# Excerpted passage:

::::::::::

This comic gives a set of equations supposedly from different areas of science in mathematics, physics, and chemistry. To anyone not familiar with the field in question they look pretty similar to what you might find in research papers or on the relevant Wikipedia pages. To someone who knows even a little about the topic, they are clearly very wrong and only seem even worse the more you look at them. In many disciplines, the mathematical description of a large area is summed up in a small number of equations, such as Maxwell's equations for electromagnetism. In similar fashion, the equations here purport to encompass the whole of their given field.

## Simplified Explanations

 This explanation may be incomplete or incorrect: Created by a mere human. Do NOT delete this tag too soon.
All kinematics equations

Kinematics is the study of the motion of objects. More specifically, it describes how the location, velocity, and acceleration of an object vary over time. The equation shown contains two of these standard kinematic variables, velocity v and time t, in addition to several quantities (E, K0, and ρ) that are completely unrelated to kinematics.

All number theory equations

Number theory is a branch of mathematics concerned primarily with the study of integers. However, the equation shown contains the non-integer number e (approximately equal to 2.718...), and uses the Greek letter π as an integer, even though π is almost exclusively used in mathematics to denote the well-known, non-integer number 3.14159.... It also treats π as a variable component in a summation, rather than as a constant.

All chemistry equations

This shows a parody of the common example chemistry equation of burning Methane and Oxygen (with added heat), to form water and carbon dioxide. However in this form "HEAT" is an actual molecule, rather than simply indicating the presence of heat to start the reaction. Thus the equation is modified to incorporate the fictional "HEAT" into the reaction. While the H in "HEAT" is the chemical symbol of the element hydrogen, none of the letters E, A, or T are symbols of any actual elements.

TODO: other simplified explanations.

## Technical Explanations

 This explanation may be incomplete or incorrect: Created by an EQUATION. Do NOT delete this tag too soon.

All kinematics equations
$E = K_0t + \frac{1}{2}\rho vt^2$

Kinematics describes the motion of objects without considering mass or forces.

This equation here literally states: "Energy equals a constant $K_0$ multiplied by time, plus half of density multiplied by speed multiplied by time squared".

The first term here is hard to interpret: it could be correct if $K_0$ is a constant power applied to the system, but this symbol would more normally be used to denote an initial energy, in which case multiplying by $t$ would be wrong. Alternatively, the term is similar to $k_B T$ (sometimes written as kT), a term that often appears in statistical mechanics equations, where kB (or k) is the Boltzmann constant, and T is the absolute temperature. In this latter case, the term would have units of energy, consistent with the left side of the equation.

The second term looks similar to the kinetic energy term $\frac{1}{2}\rho v^2$ in the Bernoulli equation for fluids (or, more properly, the kinetic energy density in the fluid).

The whole equation appears to be a play on the kinematics formula: $s = ut + \frac{1}{2}\ at^2$, where distance travelled (s) by a constantly accelerating object is determined by initial velocity (u), time (t), and acceleration (a)

::::::::::

# Recorded data:

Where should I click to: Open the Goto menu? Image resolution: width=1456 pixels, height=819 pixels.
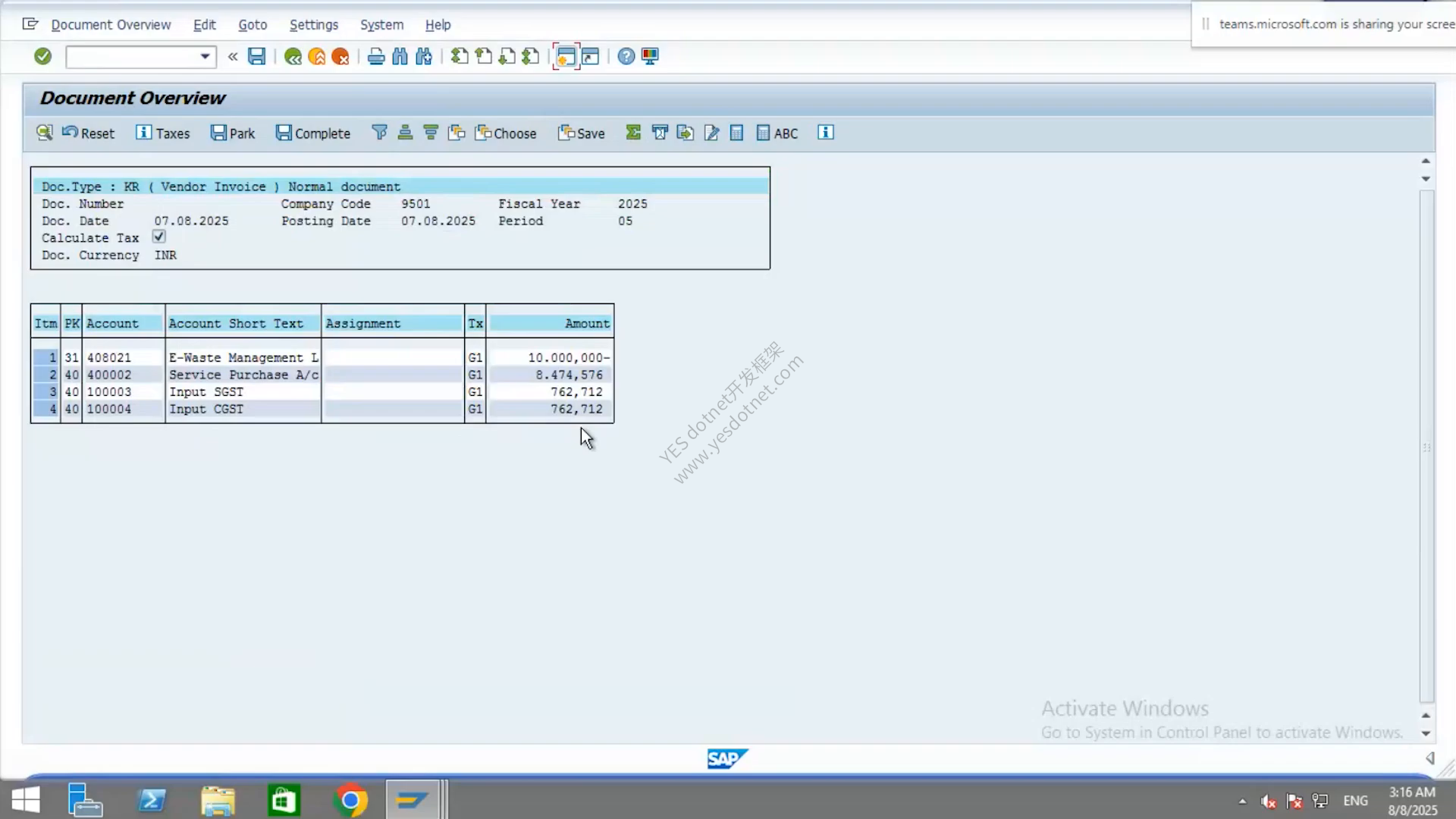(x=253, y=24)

::::::::::

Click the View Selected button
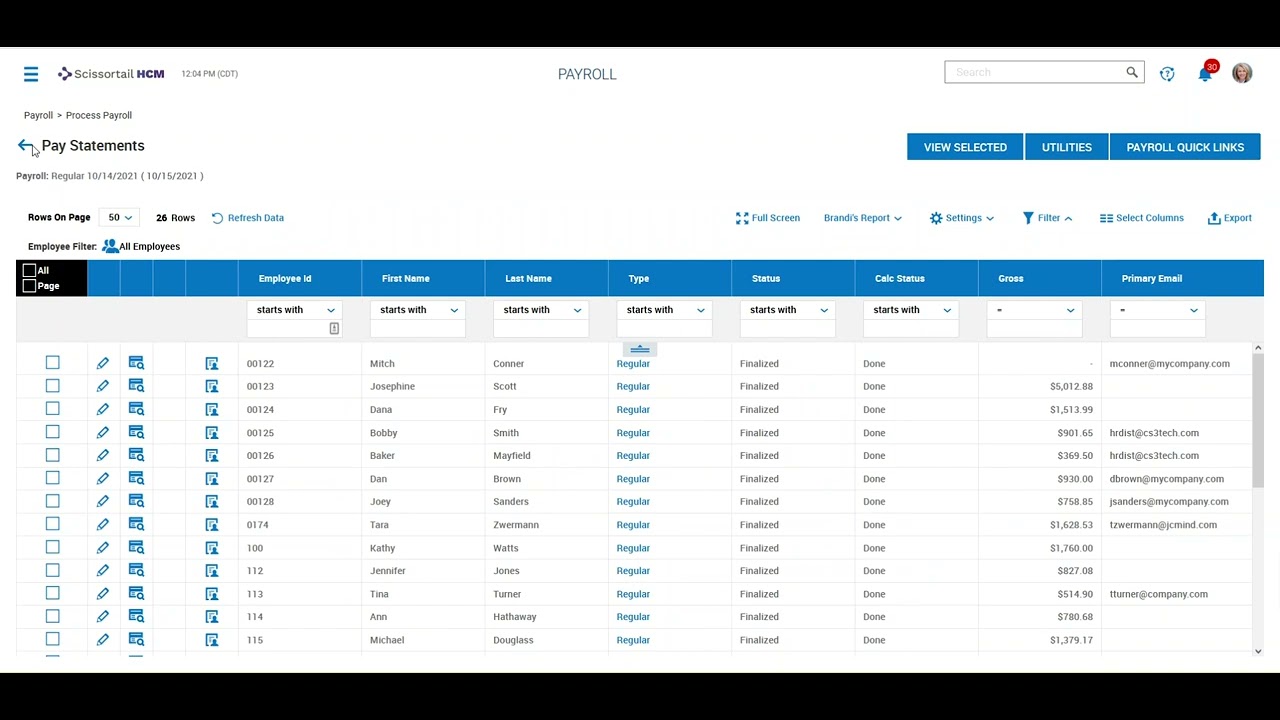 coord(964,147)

::::::::::

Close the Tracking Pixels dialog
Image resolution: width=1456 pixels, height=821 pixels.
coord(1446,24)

::::::::::

# Problems to solve:
a – Rewrite the paragraph of the comic explanation that begins "This shows a parody" as a short bulleted list that keeps its main facts.
b – Using the comic explanation, name each variable in the kinematics formula s = ut + ½at² and say what it stands for.
c – Please continue the comic explanation from the point where it stops.

# Responses for each task:
a –
- It parodies the common example equation in which methane and oxygen burn, with added heat, to form water and carbon dioxide.
- In this version, "HEAT" is an actual molecule rather than a sign that heat is present to start the reaction.
- The equation is modified to include this fictional "HEAT" in the reaction.
- The H in "HEAT" is the symbol for hydrogen, but E, A and T are not symbols of any actual elements.

b –
- s: distance travelled
- u: initial velocity
- t: time
- a: acceleration

c –
Kinematics is often one of the first topics covered in an introductory physics course, both at the high school and freshman college levels. As such, mixing in material from more advanced topics like statistical mechanics and the Bernoulli equation, even if done correctly, would be very confusing for a typical student learning kinematics.

All number theory equations
$K_n = \sum_{i=0}^{\infty}\sum_{\pi=0}^{\infty}(n-\pi)(i-e^{\pi-\infty})$

Number theory is a branch of mathematics primarily studying the properties of integers.

Taken literally the equation says: "The nth K-number is equal to: the sum for all i from 0 to infinity, the sum for all pi from 0 to infinity; subtract pi from n, and multiply it with i minus e to the power of pi minus infinity". A twofold misconception can be seen here. The first is the reassignment of pi as a variable instead of the constant (3.14...). This might be a jab at how in number theory letters and numbers are used interchangeably, but where some letters are all of a sudden fixed constants. The second misconception is the use of infinity in the latter part of the formula. Naively this would signify that (with the reassigned pi values) the part in the power would range from minus infinity to zero. However, infinity is not a number and cannot be used as one without using a limit construct.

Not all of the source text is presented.